As pessoas pensam dentro do seu quadradinho. O presidente do Quênia, por exemplo, disse que não mandaria atletas para a Olimpíada se o país se mostrasse incapaz de resolver a epidemia de zika.

Acontece que a tarefa não é apenas do Brasil. Obama pediu dinheiro ao Congresso, também para os países atingidos. O vírus não nasceu aqui. Possivelmente veio da Polinésia, com atletas que disputaram uma regata no Rio. E chegou à própria Polinésia através de Uganda. A humanidade está no mesmo barco, sobretudo com a globalização. No entanto, no epicentro desse drama mundial, o país canta e dança feliz. Sua presidente pedala, os líderes estão enfurnados em sítios e tríplex de propriedade duvidosa.

Desde o fim de 2015, insisto na tecla de que é uma crise econômica, ambiental, sanitária e, certamente, moral. A seca, por exemplo, foi agravada pelo El Niño. Ele já dura quase cinco anos no sertão do Nordeste. Não gostaria de ver Dilma na região vertendo algumas lágrimas, porque isso Dom Pedro já fez. Gostaria de vê-la trabalhando, articulando providências, traçando planos emergenciais.

Da mesma forma, um presidente precisava tratar do tema do zika com uma dedicação e frequência maior do que um simples discurso de TV, escrito por um marqueteiro. O que ela produziu de novo foi a frase: precisamos acabar com o mosquito, antes que ele nasça. Ao visitar no domingo uma barragem completamente seca em Acopiara, uma cidade de 70 mil habitantes, tive uma dolorosa intuição: a crise, a seca, a epidemia acontecendo num país corroído moralmente, com os líderes correndo da polícia, negociando tudo para se manter no cargo — tudo isso pode resultar em tragédia.

E a tragédia não reside somente nos fatores externos, mas na própria cabeça dos brasileiros.
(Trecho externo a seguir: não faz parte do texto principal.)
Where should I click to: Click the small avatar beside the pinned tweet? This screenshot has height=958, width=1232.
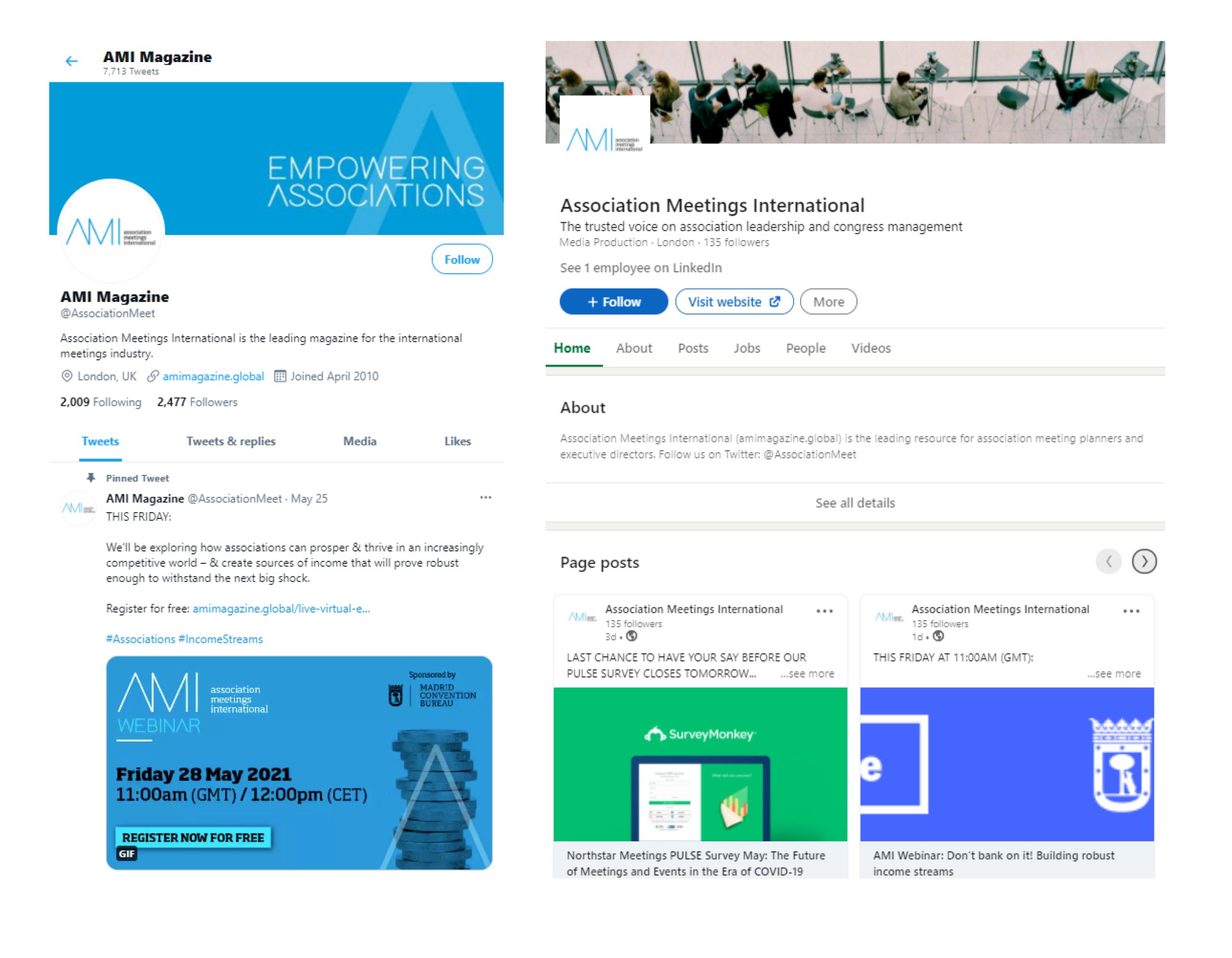pos(78,509)
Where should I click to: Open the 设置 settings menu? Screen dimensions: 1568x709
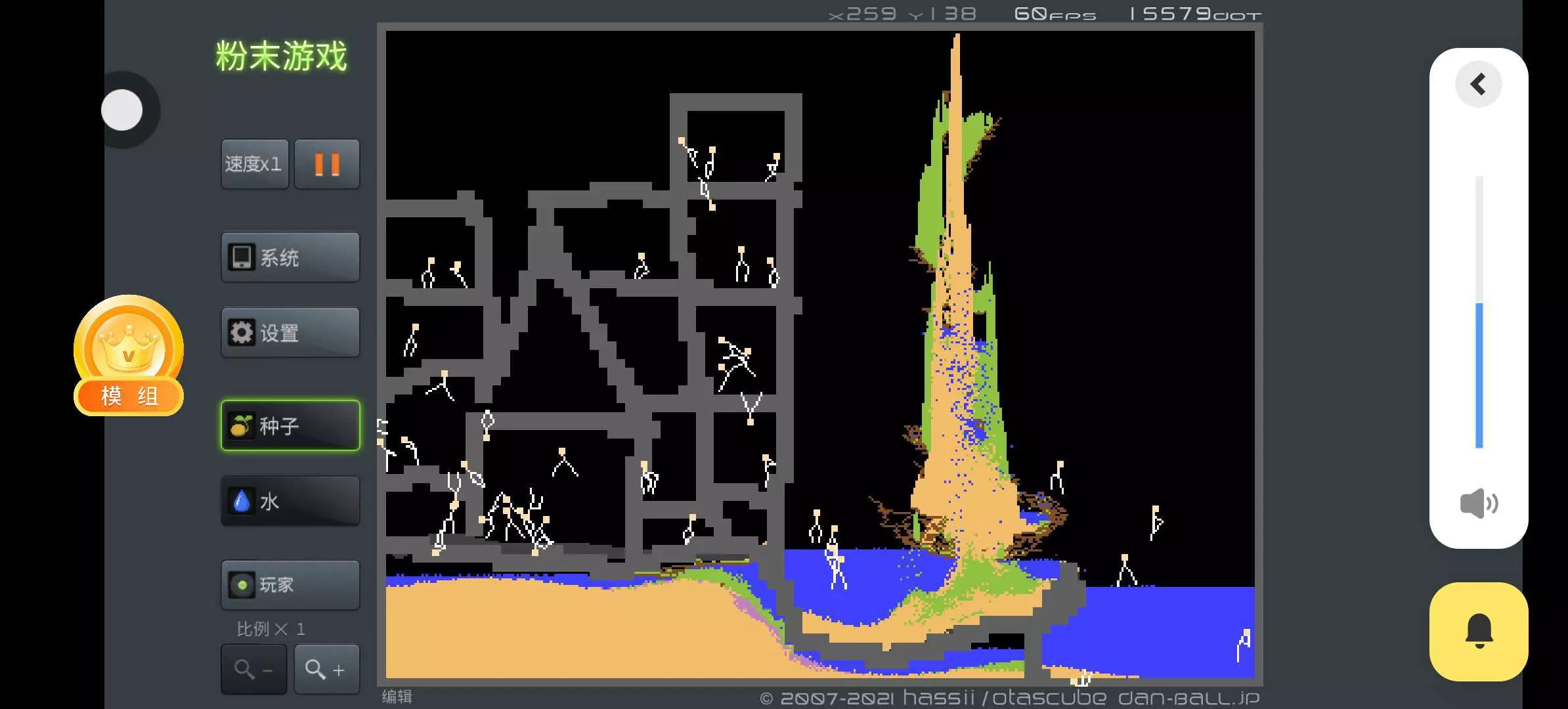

Como admitir que, nessas circunstâncias epidêmicas e emergência internacional, esteja se buscando um ministro da saúde no PMDB? No entanto, a escolha do ministro transforma-se num subproduto da luta entre a família Picciani e Eduardo Cunha.

Seria o caso de uma invasão internacional, não com mariners ou forças de paz, mas com enfermeiros e psicólogos, pois o país que tem crianças com microcefalia perdeu a cabeça.